Model Overview
This model, hamxea/Llama-2-13b-chat-hf-activity-fine-tuned-v4, is a 13 billion parameter auto-regressive language model based on the Transformer architecture, originally developed by the FAIR team of Meta AI. It is a Hugging Face conversion of the Llama-13B model, specifically updated to work seamlessly with transformers>=4.28.0 and features model checkpoints saved in 2 shards for accelerated loading speeds compared to earlier versions.
Key Characteristics
- Architecture: Transformer-based, auto-regressive language model.
- Parameter Count: 13 billion parameters.
- Training Data: Trained on a diverse dataset including CCNet (67%), C4 (15%), GitHub (4.5%), Wikipedia (4.5%), Books (4.5%), ArXiv (2.5%), and Stack Exchange (2%).
- Multilingual Support: Training data includes 20 languages, though performance is expected to be strongest in English due to dataset composition.
- License: Non-commercial bespoke license, primarily for research use.
Intended Use Cases
This model is a foundational research tool, primarily for researchers in natural language processing, machine learning, and artificial intelligence. It is suitable for:
- Exploring potential applications such as question answering, natural language understanding, and reading comprehension.
- Understanding the capabilities and limitations of current language models.
- Developing techniques to improve language models and evaluating/mitigating biases, risks, and harmful content generation.
Limitations and Ethical Considerations
As a base model, it has not been trained with human feedback and may generate toxic, offensive, or incorrect information. It is not intended for direct use in downstream applications without further risk evaluation and mitigation, especially for decisions central to human life.

### Instructions for the task
Update the model overview starting at "- Training Data: Trained" and ending at "current language models.", replacing "researchers" with "practitioners".

### Supplied material

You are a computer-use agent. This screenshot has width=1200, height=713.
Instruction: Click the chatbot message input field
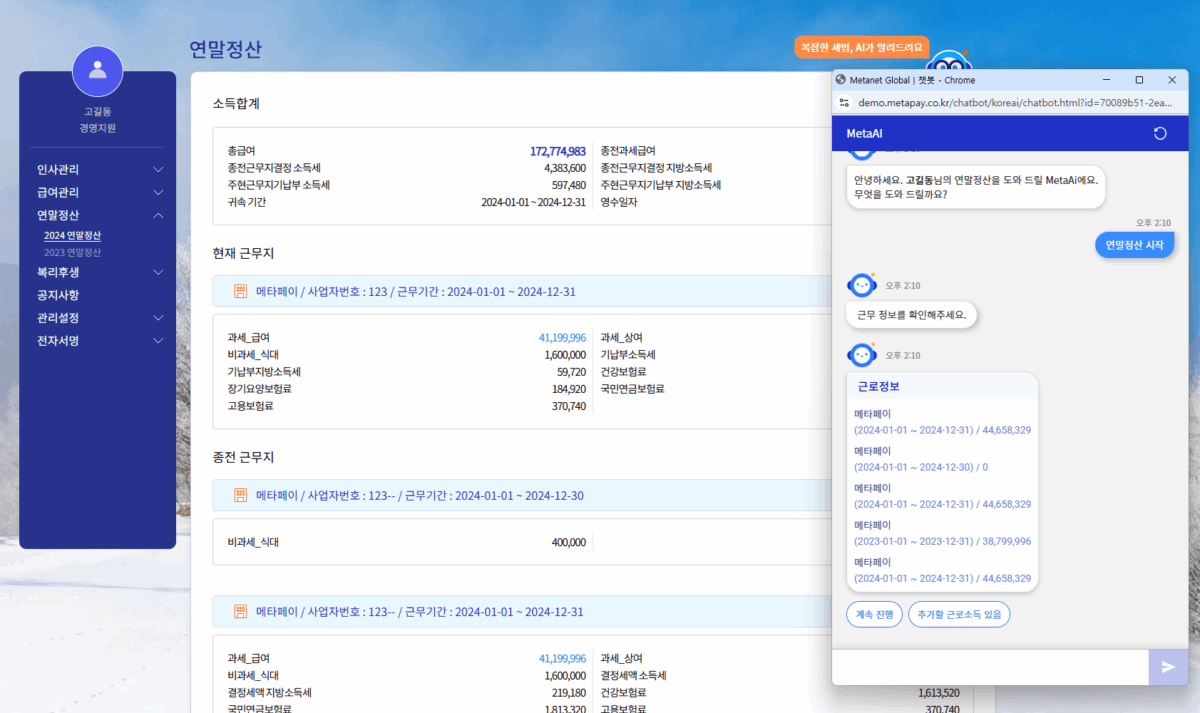pos(990,667)
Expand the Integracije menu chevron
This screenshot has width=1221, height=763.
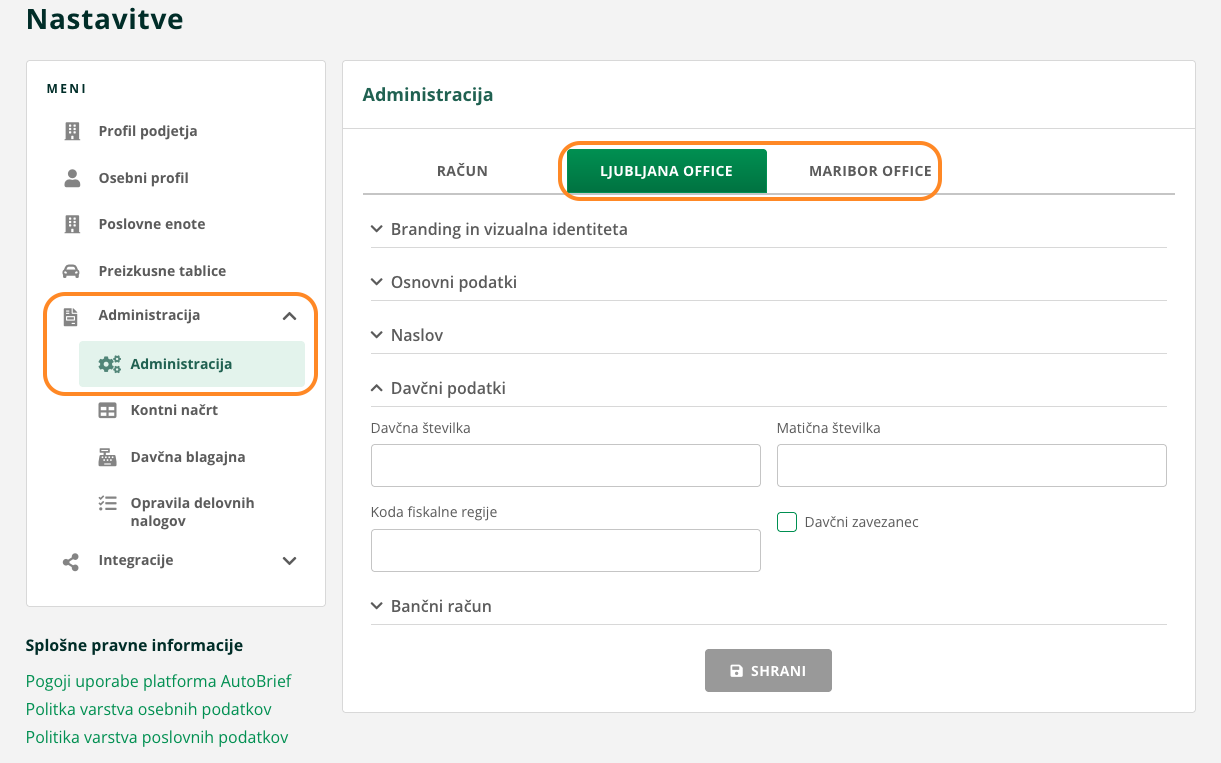click(289, 561)
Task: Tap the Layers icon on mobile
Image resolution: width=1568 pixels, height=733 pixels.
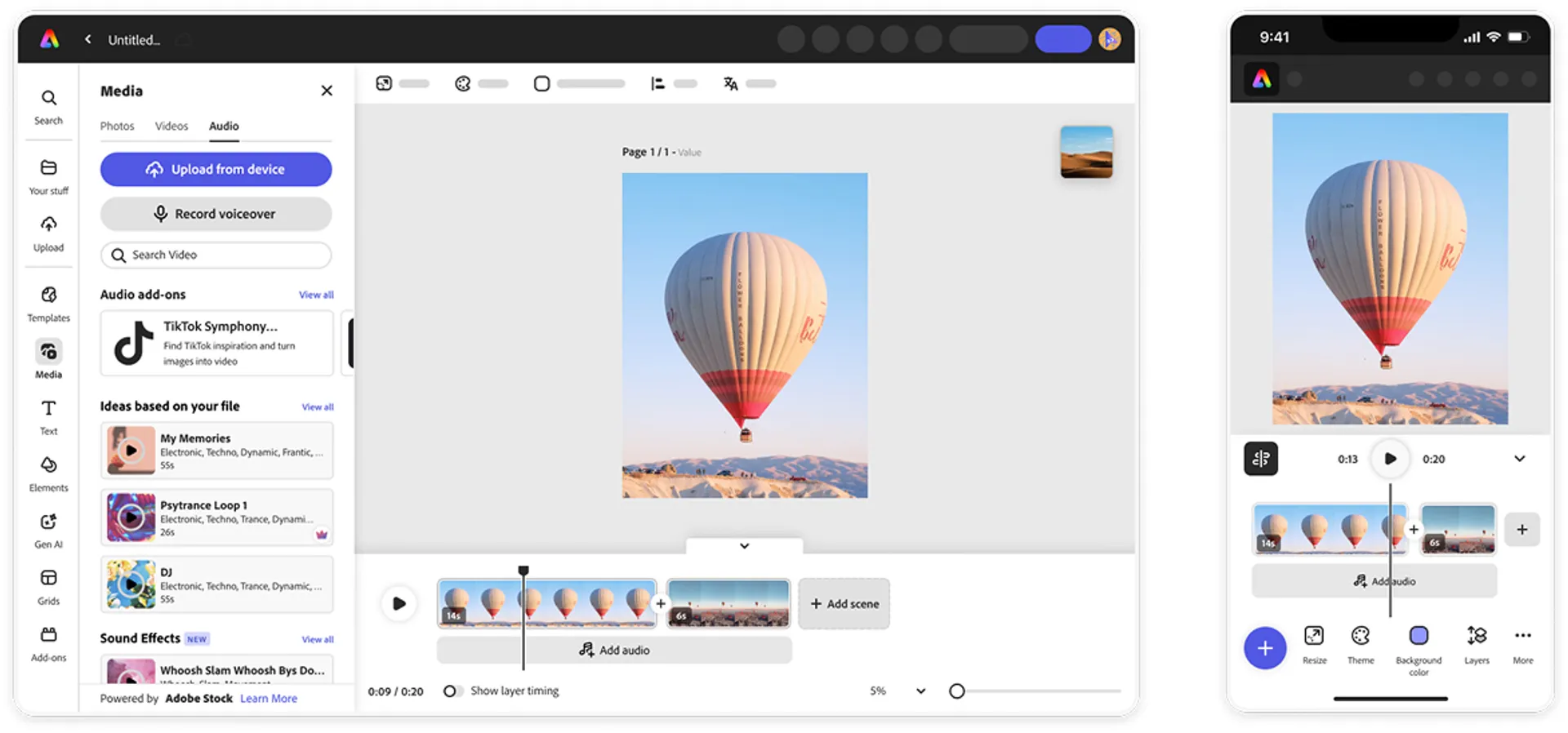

### Task response
- Training Data: Trained on a diverse dataset including CCNet (67%), C4 (15%), GitHub (4.5%), Wikipedia (4.5%), Books (4.5%), ArXiv (2.5%), and Stack Exchange (2%).
- Multilingual Support: Training data includes 20 languages, though performance is expected to be strongest in English due to dataset composition.
- License: Non-commercial bespoke license, primarily for research use.
Intended Use Cases
This model is a foundational research tool, primarily for practitioners in natural language processing, machine learning, and artificial intelligence. It is suitable for:
- Exploring potential applications such as question answering, natural language understanding, and reading comprehension.
- Understanding the capabilities and limitations of current language models.